To be fair, there is a silver lining in it for me, if I do manage to stick out this grueling schedule. I am getting pretty gosh darn smart as a middle schooler. I have re-learned what a mitochondrion is and I'm, once again, getting savvy to the ways of MLA citations.

And, to add masochistic insult to injury, I recently started tutoring a 10th grader (sophomore in American-speak) in humanities and international studies. Because apparently, three nights a week of 6th grade coursework isn't enough for me.

I take comfort in knowing that I only have to slog through another 3,000 days of this. And in knowing that pretty soon, at this rate, I'll be able to take my GRE exam. Don't laugh - that's my secret master plan - a graduate degree when my kids go off to college. I'll be so old, they'll have to drive me to school and then carry my books for me.

Yeah, like that'll happen. Never hurts to have a bucket list though. That way, if things don't turn out as planned, you can haul the bucket out back and dump it.

5 comments:

Anonymous said...

"Home" work is the bane of my existence. Everyday math is such a crock-o-schlock and, I've had to re-learn everything just to keep up with our fourth and fifth grader's. Makes no damned sense...

Speaking of tales from the crypt-ick... Remember Adrian Barboa (or something like that), the bosomy woman from, hmmm, was it that movie? Anyway, she's like really old now but still has rock-hard bosoms. That defies any physics/math I know of... and keeps me on the straight and narrow course in knowing that all things are the same, whether everyday or simple math equations.

We've been cold-cold here, too. Yesterday it was 13 with a 3 degree wind chill factor. I left Chicago to get away from that kind of cold. And, I'm sure you can say the same thing about leaving Canada. Oh...Ca-nah-duh...

Glad you are feeling better even though the cold air will suck it right out of you.... again.

Cheerio!

Anonymous said...

Glad you are feeling better! Sounds like life is back to normal in the Schmidt-house.

I hear you on the homework. My son has lots of writing and powerpoint presentations this year, and his writing has a great voice & conceptual framework, but lousy mechanics. He's master of the ten-line sentence with a dozen conjunctions. I want HIM to learn to edit and correct his own work.

I was proud of his honors English book list though - several books were on the banned book list - so he has a good teacher.

::Snort:: at the Canadian history instruction.

Tanya said...

Captain Underpants is a very popular sell at the bookstore.
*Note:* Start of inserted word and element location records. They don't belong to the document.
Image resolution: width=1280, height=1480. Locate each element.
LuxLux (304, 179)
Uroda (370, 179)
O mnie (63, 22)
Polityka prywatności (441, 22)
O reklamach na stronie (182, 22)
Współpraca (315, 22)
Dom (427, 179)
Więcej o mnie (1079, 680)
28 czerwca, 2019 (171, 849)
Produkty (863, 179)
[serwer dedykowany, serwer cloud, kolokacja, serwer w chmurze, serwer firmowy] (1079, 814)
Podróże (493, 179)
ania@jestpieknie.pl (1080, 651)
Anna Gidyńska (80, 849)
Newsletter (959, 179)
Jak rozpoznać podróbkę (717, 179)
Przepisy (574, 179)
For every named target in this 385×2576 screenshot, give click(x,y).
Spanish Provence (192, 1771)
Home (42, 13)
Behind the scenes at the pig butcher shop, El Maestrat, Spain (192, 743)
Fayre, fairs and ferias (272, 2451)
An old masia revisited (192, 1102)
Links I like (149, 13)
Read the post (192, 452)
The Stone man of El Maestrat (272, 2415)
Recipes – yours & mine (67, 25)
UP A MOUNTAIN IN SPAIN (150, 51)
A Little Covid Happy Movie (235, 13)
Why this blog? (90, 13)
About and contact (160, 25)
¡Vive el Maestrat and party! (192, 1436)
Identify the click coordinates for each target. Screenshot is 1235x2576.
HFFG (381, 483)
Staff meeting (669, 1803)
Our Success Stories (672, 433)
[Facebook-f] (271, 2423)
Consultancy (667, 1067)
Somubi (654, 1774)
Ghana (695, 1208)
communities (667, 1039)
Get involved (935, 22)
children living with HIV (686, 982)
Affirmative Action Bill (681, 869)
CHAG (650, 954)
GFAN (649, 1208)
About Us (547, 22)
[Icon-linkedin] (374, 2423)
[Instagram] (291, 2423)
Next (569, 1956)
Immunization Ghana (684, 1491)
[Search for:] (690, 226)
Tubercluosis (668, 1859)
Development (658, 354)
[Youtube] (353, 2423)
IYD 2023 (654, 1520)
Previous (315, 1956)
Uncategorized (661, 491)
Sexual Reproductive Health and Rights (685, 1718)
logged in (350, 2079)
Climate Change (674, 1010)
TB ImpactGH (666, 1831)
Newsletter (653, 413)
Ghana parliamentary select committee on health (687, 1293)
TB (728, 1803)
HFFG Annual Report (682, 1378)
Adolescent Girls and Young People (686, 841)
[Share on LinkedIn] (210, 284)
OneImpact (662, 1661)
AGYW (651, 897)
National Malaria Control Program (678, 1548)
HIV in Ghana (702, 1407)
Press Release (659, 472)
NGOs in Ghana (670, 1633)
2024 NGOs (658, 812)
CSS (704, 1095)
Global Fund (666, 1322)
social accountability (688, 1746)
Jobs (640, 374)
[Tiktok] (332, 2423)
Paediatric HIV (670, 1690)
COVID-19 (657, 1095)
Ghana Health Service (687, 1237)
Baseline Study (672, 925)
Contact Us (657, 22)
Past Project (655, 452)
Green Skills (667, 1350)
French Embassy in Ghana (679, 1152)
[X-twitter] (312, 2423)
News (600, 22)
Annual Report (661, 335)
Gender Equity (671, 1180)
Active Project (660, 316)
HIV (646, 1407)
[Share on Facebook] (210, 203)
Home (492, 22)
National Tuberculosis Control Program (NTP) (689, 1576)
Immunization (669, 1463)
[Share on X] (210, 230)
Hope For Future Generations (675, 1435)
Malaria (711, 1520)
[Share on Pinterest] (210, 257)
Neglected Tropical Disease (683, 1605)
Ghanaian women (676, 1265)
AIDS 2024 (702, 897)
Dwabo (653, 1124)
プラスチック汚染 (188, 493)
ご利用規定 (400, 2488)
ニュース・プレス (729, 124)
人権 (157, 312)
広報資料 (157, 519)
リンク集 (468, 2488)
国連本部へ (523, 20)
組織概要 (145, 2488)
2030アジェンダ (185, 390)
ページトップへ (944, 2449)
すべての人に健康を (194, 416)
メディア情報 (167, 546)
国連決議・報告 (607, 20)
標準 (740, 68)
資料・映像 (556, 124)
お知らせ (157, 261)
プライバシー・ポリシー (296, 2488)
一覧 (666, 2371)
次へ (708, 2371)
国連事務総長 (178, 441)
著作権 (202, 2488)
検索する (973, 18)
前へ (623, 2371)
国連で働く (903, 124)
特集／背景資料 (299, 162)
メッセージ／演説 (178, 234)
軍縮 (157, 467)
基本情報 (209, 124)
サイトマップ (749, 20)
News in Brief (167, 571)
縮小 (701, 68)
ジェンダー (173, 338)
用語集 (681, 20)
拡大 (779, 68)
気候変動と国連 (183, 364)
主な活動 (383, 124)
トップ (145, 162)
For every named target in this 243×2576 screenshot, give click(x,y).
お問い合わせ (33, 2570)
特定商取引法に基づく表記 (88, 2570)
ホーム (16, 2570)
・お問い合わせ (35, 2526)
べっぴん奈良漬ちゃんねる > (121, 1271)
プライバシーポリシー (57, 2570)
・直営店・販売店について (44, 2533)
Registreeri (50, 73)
We're sad old folks around here - we went to dinner and then home to watch a movie and ended up falling asleep around 11:30.

Anonymous said...

Heh. You wanna talk about homework?
*THUD*

Jungle Mama said...

I have to agree that Seattle and surrounding are the worst lit places in America. Even I noticed that coming from MONTANA! As for the Captain Underpants, are you sure someone hasn't been listening to my husbands bedtime stories? Hope you're feeling better.